A este propósito, a AESP recomendou recentemente ao Governo, através do Conselho de Segurança Privada, que sejam criadas “comissões de fiscalização multidisciplinares”, revela Rogério Alves. Tal implicaria que aos agentes da PSP, nas operações de fiscalização aos locais onde trabalham os vigilantes, se juntariam inspectores da Autoridade para as Condições no Trabalho, Serviço de Estrangeiros e Fronteiras, Autoridade Tributária e Aduaneira e Segurança Social.

“A fiscalização seria muito mais completa e isso seria um primeiro passo para melhorar o combate ao trabalho não declarado e a focos da actividade que eventualmente germinam comportamentos ilegais. A PSP tem feito um trabalho de louvar, mas julgamos que dessa forma seria melhorado”, defende Rogério Alves.

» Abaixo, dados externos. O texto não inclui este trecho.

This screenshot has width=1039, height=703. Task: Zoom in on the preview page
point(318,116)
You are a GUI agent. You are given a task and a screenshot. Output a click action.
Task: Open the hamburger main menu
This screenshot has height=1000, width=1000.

Trabalho não declarado tira milhões em impostos ao Estado
A AESP está a ultimar um estudo sobre o contexto actual do exercício da actividade da segurança privada em Portugal, uma análise que até agora nunca foi feita, segundo Rogério Alves, que é presidente da AESP desde 2010. Sucedeu no cargo a Ângelo Correia, antigo ministro da Administração Interna de Cavaco Silva, após ter sido convidado por empresas associadas da AESP.

“São vários milhões de euros que todos os anos são retirados aos cofres do Estado, uma vez que seriam devidos em sede de taxa social única e impostos”, explicou o advogado, referindo-se à actividade de segurança privada clandestina. O estudo deverá estar pronto nos próximos dois meses.

As ilegalidades no sector, a violação dos princípios de ética empresarial e de concorrência leal e o cumprimento das regras laborais e fiscais são algumas das questões a que a equipa directiva da AESP procurará dar respostas, anunciou a associação em comunicado quando Rogério Alves tomou posse.